I felt it shelter to speak with you.
~ Emily Dickinson
[The art of conversation] is the Swiss Army knife
of social skills that anyone can learn to use. p.1
Sometimes we need to sustain a conversation with strangers, acquaintances, or friends of friends. When I served on Grand Jury for two months we had hours of in-between time where we had the choice of looking down and doodling or looking up at a fellow juror and launching a conversation.
Shepherd’s book would have been a blessing. Most of it is common sense clearly explained. I tried to read it looking for me and my weaknesses (rambling, interruptions) rather than identify people I know in the author’s descriptions. She introduces some great phrases: conversation kindling, verbal tics, rapport vs. report. Since we all blunder, Shepherd tells us how to recover from them.
~ It is courteous to stand up for an introduction.

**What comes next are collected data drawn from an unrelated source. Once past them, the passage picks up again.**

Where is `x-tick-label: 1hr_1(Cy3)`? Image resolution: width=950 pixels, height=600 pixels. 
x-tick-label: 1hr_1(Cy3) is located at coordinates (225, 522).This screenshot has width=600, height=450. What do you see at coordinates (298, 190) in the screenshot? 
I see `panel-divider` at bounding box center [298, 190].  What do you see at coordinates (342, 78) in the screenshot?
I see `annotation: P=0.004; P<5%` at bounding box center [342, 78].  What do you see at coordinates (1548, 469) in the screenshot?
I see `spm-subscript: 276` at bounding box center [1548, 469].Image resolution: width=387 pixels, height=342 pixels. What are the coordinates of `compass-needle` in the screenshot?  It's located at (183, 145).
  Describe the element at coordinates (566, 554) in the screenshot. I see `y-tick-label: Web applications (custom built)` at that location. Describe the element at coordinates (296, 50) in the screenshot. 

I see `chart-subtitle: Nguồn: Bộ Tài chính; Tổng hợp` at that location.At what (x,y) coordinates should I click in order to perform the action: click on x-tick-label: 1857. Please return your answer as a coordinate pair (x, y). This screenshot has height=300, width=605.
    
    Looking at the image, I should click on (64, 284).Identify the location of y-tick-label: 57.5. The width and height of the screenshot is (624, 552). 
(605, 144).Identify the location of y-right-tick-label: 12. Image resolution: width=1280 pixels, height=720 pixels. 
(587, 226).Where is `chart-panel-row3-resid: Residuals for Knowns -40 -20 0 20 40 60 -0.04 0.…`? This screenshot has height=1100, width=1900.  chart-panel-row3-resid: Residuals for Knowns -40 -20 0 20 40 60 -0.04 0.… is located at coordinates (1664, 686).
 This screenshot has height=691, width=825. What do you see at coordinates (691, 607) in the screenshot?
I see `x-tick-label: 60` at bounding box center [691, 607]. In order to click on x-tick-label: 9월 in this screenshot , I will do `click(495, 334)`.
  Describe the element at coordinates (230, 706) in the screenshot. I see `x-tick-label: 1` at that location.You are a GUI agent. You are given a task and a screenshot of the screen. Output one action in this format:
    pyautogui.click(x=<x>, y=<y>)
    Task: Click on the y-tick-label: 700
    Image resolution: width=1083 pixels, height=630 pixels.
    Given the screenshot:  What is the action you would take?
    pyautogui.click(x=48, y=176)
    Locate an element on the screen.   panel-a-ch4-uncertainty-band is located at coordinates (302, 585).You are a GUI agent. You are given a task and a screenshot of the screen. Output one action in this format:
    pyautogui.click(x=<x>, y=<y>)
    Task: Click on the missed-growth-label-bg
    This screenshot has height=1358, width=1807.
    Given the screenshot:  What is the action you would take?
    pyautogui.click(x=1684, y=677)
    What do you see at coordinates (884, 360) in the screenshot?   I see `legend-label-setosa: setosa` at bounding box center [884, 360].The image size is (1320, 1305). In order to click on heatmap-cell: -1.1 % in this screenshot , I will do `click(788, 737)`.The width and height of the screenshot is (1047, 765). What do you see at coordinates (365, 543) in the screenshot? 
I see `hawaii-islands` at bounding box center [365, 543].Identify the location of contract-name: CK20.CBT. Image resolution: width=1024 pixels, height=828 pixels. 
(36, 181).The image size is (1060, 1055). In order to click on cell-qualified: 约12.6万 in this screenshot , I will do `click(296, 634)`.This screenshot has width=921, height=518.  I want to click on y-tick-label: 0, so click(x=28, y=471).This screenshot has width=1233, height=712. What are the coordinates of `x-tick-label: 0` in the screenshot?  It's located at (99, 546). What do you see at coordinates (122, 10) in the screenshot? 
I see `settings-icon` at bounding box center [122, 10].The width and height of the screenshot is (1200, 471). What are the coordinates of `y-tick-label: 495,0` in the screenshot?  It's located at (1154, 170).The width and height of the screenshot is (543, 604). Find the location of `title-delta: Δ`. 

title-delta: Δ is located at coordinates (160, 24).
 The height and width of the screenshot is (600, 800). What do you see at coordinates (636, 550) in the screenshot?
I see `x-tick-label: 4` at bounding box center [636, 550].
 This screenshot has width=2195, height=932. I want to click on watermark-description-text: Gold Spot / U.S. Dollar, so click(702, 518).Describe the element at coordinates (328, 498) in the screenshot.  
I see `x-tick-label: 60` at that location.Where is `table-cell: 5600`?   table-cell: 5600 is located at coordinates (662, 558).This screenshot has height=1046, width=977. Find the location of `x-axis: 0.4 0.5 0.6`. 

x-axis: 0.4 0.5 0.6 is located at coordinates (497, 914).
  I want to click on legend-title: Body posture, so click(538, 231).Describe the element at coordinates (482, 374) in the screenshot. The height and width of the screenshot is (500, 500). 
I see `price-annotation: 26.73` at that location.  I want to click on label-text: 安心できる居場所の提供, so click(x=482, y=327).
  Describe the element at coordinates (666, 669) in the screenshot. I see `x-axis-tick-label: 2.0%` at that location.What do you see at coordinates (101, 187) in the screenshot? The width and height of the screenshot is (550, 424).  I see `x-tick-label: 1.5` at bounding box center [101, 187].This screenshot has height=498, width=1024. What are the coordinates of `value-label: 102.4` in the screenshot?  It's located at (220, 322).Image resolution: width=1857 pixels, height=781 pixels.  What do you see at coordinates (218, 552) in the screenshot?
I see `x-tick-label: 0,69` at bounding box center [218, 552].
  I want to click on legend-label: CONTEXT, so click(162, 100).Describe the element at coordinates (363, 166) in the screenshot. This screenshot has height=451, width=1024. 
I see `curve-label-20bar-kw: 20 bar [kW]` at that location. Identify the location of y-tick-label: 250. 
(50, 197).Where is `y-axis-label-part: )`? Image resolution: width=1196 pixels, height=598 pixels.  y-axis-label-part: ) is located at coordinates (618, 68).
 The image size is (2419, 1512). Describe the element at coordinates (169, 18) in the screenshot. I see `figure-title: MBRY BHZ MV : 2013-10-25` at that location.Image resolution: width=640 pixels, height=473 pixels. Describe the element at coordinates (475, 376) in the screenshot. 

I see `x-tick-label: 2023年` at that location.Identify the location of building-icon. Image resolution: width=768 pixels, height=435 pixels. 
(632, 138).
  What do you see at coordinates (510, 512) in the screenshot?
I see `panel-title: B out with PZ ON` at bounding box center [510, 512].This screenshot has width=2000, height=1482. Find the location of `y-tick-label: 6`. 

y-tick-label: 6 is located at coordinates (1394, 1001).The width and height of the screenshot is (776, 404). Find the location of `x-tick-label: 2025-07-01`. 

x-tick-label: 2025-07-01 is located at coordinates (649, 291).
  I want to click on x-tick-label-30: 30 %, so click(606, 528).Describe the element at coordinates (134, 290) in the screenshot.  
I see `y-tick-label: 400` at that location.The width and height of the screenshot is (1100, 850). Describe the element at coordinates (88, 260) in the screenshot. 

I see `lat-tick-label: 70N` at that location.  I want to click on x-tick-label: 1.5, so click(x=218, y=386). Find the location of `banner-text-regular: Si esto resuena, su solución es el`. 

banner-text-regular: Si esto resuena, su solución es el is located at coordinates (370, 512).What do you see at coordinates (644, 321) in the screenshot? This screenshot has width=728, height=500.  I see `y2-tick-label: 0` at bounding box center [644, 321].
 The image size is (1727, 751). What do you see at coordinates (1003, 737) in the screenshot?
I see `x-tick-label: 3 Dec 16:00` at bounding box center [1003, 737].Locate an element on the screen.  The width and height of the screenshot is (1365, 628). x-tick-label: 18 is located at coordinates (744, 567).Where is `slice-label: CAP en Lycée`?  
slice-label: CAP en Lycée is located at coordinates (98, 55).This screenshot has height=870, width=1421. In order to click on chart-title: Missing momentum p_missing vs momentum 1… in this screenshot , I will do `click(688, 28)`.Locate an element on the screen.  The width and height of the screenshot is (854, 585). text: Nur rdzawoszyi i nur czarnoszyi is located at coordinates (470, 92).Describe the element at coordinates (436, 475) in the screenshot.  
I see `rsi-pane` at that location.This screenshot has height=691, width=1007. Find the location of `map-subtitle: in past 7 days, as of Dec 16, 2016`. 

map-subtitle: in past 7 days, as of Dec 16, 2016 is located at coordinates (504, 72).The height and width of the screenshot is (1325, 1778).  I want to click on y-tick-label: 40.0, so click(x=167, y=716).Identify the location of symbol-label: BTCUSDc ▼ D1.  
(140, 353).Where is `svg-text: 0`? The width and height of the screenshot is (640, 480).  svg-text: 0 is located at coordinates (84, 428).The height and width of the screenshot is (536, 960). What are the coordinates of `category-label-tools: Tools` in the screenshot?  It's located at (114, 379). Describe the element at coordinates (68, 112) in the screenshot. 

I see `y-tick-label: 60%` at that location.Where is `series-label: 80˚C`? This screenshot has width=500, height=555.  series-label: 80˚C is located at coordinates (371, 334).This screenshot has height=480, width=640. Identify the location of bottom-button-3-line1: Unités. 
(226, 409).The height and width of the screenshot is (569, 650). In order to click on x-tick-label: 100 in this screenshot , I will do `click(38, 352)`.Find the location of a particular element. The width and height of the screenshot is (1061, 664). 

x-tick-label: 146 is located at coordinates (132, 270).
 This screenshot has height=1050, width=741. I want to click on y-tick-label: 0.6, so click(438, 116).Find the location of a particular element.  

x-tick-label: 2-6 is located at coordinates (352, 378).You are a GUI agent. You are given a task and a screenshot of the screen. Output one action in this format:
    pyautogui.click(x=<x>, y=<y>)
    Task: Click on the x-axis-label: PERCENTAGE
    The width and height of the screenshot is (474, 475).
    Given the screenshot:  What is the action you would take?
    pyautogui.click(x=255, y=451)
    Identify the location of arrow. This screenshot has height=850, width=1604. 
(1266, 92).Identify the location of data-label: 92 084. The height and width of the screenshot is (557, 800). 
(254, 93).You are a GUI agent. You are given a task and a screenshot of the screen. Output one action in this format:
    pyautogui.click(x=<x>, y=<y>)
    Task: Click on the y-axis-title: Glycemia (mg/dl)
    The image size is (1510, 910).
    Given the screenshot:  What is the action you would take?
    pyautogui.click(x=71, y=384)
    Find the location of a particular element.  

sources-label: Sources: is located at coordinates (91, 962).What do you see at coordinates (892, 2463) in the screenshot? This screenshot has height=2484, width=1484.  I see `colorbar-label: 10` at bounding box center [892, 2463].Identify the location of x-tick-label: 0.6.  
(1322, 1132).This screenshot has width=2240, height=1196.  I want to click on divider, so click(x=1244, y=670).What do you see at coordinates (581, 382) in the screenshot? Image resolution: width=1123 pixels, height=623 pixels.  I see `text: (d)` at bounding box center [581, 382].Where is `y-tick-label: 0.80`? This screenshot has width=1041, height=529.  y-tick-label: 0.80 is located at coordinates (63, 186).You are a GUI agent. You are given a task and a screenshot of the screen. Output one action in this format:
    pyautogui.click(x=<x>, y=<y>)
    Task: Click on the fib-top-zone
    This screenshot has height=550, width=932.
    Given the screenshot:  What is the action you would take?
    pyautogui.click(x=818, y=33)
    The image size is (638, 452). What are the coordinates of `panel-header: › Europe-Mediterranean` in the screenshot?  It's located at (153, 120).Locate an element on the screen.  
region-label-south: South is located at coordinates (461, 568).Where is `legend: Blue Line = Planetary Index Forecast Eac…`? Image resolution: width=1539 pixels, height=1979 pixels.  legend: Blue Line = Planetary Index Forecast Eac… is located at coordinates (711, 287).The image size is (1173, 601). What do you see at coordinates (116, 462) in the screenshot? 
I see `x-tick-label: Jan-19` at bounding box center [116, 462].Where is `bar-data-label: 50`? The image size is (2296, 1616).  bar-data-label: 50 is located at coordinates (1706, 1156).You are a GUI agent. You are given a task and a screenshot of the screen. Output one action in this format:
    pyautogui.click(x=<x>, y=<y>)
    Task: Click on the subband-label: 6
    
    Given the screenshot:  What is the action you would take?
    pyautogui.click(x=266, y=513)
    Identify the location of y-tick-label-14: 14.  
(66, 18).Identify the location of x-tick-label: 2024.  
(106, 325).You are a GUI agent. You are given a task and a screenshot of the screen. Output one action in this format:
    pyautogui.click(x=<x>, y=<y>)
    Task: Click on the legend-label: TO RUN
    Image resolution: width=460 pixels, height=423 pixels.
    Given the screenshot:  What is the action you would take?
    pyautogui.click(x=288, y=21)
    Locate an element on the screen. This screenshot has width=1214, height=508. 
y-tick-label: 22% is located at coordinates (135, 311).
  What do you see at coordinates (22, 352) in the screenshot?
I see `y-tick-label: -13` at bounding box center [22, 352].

~ Order of introductions: first say name of the lady,
the elder, the honored person.
[By mixing these I made the mnemonic acronym HELP. ]
~ Think of talk as a good game of Frisbee. Toss it to someone else.
1. Tell the truth.
2. Don’t ramble.
3. Don’t interrupt.
4. Ask questions and listen to the answers.
5. Don’t take advantage of people.
6. Don’t dwell on appearances.
7. Don’t touch taboo subjects.
8. Disagree in a civilized fashion.
9. Don’t be a bore.
10. Don’t gossip.
Five Fail-Safe Starters
1. The journey. Are you from here? How did you get here?
2. The recent past. What have you been working on?
3. Situation you share now. How do you know ___?
4. Companions. Do you have family* nearby?
5. Return questions. Ask her what she just asked you.
I wish you would read a little poetry sometimes.
Your ignorance cramps my conversation.
~ Sir Anthony Hopkins
Whether small talk makes you hum or gives your hives, I recommend this little book. I also recommend Margaret Shepherd’s other book, The Art of the Handwritten Note.
*Shepherd makes a point of using the word family. While people may not have a spouse or children, everyone, presumably, has family.